Avec sept compétitions à son actif — trois finales et trois victoires —, il voit en ce concours une occasion unique de se mesurer à un niveau international. « Tu as déjà vu un joueur qui joue dans un club de haut niveau et qui est sélectionné pour représenter son pays en Coupe du Monde ? Sa joie est énorme, c’est de même pour moi », raconte-t-il.
Et de préciser : « Quand je vais représenter Haïti en France ce mois d’août, je vais représenter les Madan Sara, les chauffeurs de taxi-motos, les boutiquiers et les jeunes d’Haïti qui font des études et qui veulent un jour contribuer au développement de leur pays. »
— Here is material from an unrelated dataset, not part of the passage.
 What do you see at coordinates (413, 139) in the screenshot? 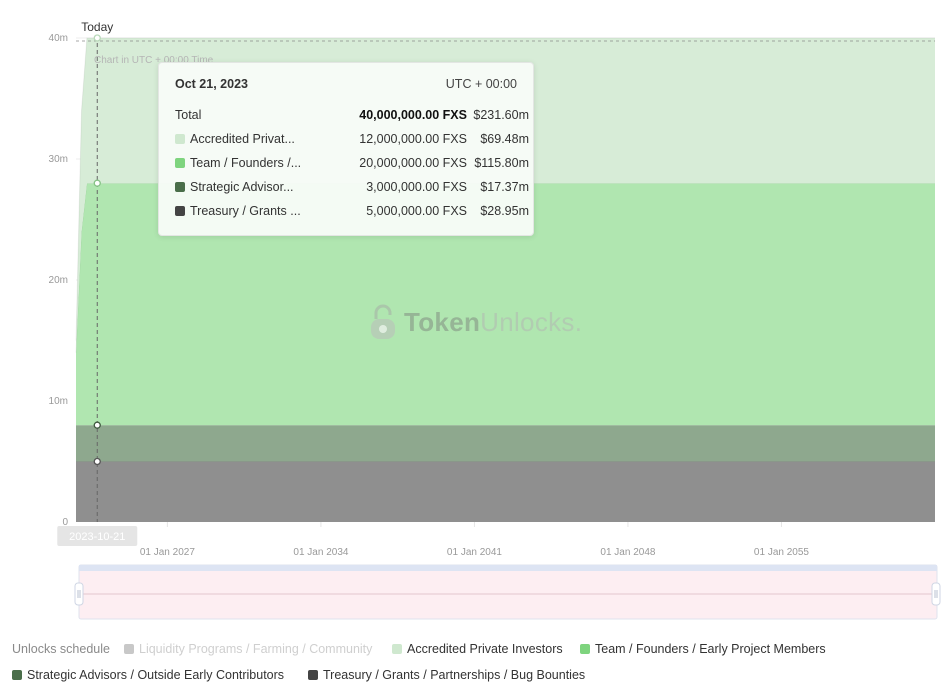
I see `tooltip-row-amount: 12,000,000.00 FXS` at bounding box center [413, 139].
Cette année, la participation haïtienne est rendue plus complexe par le financement. Selon Wagens Jean Louis, l’ambassade de France n’a couvert que 40 % des billets d’avion, contre une prise en charge plus importante l’année précédente. Le déficit est estimé à 7 434 dollars américains. Une levée de fonds est en cours pour compléter le budget.
Le départ est prévu le 25 août, après un transit en République dominicaine, pour une compétition qui se tiendra jusqu’au 31 août. Une fois en France, l’organisation Eloquentia prendra en charge la délégation.
Celle-ci sera composée des deux lauréats, de Jude Pierre et Ernestcia Jean-Baptiste, responsables des antennes de Port-au-Prince et Jacmel, ainsi que de Wagens Jean Louis, coordonnateur national d’Éloquentia en Haïti.